LAMBERT, JUDGE: Jasper Pollini appeals from the Jefferson Circuit Court’s denial of his post-conviction motion for a new trial under Kentucky Rule of Criminal Procedure (RCr) 11.42. Pollini claims that his trial counsel rendered ineffective assistance of counsel; or at the very least, he was entitled to a hearing in which to more fully present his claims. Upon careful review, we affirm.

685.  PROPERTY; MECHANICS LIEN; PERFECTING.
BROWN SPRINKLER CORPORATION VS. SOMERSET- PULASKI COUNTY DEVELOPMENT FOUNDATION, INC. , ET AL.
OPINION REVERSING AND REMANDING
KELLER (PRESIDING JUDGE)
CLAYTON (CONCURS) AND BUCKINGHAM (CONCURS)
2009-CA-001185-MR
TO BE PUBLISHED
PULASKI

KELLER, JUDGE: Brown Sprinkler Corporation (Brown) appeals from the circuit court’s summary judgment in favor of Somerset-Pulaski County Development Foundation, Inc. (the Foundation). On appeal, Brown argues that the trial court erred when it determined Brown was foreclosed from pursuing an e
quitable remedy because it negligently failed to perfect a mechanics’ lien. Having reviewed the record and the arguments of the parties, we reverse and remand.

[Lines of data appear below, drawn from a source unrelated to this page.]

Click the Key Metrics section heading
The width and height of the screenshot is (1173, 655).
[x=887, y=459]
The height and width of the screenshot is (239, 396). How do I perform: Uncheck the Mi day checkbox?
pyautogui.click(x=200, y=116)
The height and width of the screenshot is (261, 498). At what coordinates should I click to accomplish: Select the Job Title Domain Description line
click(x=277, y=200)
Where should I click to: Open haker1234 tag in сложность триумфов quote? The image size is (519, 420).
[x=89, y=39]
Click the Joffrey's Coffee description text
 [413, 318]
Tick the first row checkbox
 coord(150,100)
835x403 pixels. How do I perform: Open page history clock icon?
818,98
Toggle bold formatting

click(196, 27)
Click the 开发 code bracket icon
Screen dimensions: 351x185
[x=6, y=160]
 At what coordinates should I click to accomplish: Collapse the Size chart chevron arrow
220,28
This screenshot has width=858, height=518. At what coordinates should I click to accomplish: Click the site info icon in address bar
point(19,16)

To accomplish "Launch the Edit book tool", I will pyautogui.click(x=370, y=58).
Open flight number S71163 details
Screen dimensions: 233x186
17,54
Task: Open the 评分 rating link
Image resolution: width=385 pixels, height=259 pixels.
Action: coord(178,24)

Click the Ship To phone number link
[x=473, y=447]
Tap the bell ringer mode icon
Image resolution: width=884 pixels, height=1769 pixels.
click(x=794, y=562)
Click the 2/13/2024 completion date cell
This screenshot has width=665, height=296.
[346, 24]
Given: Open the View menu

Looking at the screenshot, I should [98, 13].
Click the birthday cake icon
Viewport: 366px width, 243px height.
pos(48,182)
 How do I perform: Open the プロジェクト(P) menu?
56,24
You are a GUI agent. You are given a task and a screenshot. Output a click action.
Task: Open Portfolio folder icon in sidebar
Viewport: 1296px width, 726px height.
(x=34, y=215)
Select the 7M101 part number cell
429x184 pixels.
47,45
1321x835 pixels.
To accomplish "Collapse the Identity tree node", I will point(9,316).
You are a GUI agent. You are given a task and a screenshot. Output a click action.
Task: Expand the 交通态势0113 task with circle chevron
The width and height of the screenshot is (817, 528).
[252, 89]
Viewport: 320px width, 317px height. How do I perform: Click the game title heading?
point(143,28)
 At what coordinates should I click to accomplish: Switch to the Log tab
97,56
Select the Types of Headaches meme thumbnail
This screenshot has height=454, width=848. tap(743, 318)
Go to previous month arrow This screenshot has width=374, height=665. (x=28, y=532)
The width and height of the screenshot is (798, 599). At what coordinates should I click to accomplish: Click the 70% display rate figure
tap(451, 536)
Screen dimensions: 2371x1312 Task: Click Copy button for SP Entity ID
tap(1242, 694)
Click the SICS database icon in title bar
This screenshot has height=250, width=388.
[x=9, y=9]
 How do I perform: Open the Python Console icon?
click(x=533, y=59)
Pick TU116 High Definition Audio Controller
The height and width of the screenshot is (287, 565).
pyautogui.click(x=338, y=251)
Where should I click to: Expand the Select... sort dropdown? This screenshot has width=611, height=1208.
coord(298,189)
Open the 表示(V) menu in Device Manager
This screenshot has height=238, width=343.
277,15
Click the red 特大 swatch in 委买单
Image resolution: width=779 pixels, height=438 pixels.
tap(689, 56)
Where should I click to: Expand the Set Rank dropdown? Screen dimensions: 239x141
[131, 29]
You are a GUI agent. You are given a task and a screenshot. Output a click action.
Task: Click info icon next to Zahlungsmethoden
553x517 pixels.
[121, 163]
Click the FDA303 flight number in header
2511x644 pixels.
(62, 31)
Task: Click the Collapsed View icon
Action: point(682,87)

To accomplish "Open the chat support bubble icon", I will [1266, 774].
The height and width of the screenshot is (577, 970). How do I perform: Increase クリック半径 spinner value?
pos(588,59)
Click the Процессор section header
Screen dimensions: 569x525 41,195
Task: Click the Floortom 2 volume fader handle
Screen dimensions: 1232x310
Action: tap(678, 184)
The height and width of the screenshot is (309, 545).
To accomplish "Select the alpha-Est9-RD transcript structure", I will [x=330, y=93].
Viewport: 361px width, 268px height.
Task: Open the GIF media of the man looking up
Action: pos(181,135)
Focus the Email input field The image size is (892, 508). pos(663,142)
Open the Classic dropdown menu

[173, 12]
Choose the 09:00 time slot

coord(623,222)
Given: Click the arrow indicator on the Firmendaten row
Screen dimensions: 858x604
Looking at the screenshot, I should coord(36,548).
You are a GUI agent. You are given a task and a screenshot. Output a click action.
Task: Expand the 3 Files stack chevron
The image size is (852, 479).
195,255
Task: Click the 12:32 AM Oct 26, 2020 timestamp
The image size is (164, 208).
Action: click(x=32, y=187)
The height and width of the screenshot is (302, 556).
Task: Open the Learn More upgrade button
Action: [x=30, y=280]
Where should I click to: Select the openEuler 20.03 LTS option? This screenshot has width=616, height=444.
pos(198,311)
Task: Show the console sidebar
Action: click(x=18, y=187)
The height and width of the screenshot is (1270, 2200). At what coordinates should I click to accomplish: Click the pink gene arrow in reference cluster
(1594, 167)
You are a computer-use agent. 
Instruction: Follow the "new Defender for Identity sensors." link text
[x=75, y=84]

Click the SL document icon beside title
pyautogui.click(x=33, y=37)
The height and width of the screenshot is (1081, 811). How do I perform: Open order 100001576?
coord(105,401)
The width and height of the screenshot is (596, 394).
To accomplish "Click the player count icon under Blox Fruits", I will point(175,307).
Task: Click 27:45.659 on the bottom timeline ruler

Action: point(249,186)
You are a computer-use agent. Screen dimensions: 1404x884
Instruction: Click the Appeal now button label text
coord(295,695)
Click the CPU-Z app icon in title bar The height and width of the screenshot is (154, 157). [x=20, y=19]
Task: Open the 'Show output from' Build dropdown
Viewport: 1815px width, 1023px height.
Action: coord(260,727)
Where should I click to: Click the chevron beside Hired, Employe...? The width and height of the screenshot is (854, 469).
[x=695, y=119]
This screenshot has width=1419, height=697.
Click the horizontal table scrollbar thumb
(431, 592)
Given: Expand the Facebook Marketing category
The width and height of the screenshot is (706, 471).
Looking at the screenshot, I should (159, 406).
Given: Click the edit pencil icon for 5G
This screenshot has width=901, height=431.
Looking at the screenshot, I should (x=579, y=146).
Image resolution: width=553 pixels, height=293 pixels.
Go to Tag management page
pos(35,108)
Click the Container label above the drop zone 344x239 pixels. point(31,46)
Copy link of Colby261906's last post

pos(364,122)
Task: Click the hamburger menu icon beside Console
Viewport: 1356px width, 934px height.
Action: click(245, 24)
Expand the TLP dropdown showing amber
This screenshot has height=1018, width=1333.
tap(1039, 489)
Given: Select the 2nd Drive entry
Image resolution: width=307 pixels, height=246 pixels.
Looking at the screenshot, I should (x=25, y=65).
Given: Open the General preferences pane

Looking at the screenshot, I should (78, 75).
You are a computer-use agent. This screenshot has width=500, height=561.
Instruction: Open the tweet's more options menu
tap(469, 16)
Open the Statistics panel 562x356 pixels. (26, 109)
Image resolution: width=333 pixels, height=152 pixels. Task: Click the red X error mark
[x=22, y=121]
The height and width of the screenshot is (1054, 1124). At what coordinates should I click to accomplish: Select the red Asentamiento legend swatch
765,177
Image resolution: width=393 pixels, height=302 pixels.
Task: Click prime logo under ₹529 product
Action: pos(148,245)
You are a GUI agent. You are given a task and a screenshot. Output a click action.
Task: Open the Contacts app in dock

686. CHILD SUPPORT. CONTEMPT (FAILURE TO PAY).
IVY (NOW KNIGHTEN) (RENEE) VS. COMMONWEALTH OF KENTUCKY , ET AL.
OPINION REVERSING
LAMBERT (PRESIDING JUDGE)
STUMBO (CONCURS) AND CAPERTON (DISSENTS AND FILES SEPARATE OPINION)
2009-CA-001279-ME
TO BE PUBLISHED
MCCRACKEN

LAMBERT, JUDGE: Renee Ivy (now Knighten) appeals from an order of the McCracken Family Court holding her in contempt and ordering her to pay child support or be jailed for thirty days. After careful review, we reverse.

692. CHILD SUPPORT. MODIFICATION.
CABINET FOR HEALTH AND FAMILY SERVICES , ET AL. VS. BOWMAN (ORVILLE)
OPINION AFFIRMING
LAMBERT (PRESIDING JUDGE)
COMBS (CONCURS) AND KELLER (CONCURS)
2009-CA-001830-ME
TO BE PUBLISHED
JEFFERSON

LAMBERT, JUDGE: The Cabinet for Health and Family Services and Wendy Tipton (formerly Bowman) appeal from the Jefferson Circuit Court’s order denying a motion to modify child support. After careful review, we affirm.

695. GRANDPARENT VISITATION
GRAYSON (STEPHANIE), ET AL. VS. GRAYSON (JUNE)
OPINION REVERSING
LAMBERT (PRESIDING JUDGE)(SENIOR STATUS JUDGE)
DIXON (CONCURS) AND VANMETER (CONCURS)
2009-CA-001963-ME
TO BE PUBLISHED
MASON

LAMBERT, SENIOR JUDGE: Stephanie Grayson and Shane Grayson are husband and wife and the parents of S1 Grayson, a minor female, and S2 Grayson, a minor female. They appeal to this Court from the September 28, 2009, findings of fact, conclusions of law, and amended judgment of the Mason Circuit Court. That judgment granted Appellee June Grayson, paternal grandmother of S1 and S2 Grayson, limited grandparent visitation with the children over the vehement objection of the children’s parents, Appellants herein. Upon our determination that the trial court erred in its conclusion and judgment that grandparent visitation was in the children’s best interest, we reverse.

698. CHILD CUSTODY. PRIMARY.
KELSAY (MARK) VS. CARSON (TRACIE)
OPINION AFFIRMING
MOORE (PRESIDING JUDGE)
THOMPSON (CONCURS) AND WHITE (CONCURS)
2009-CA-002175-ME
TO BE PUBLISHED
BOYLE

MOORE, JUDGE: Mark Kelsay appeals from an order of the Boyle Family Court, which made Tracie Carson the primary residential custodian over the parties’ minor child. After careful review of the record, we affirm.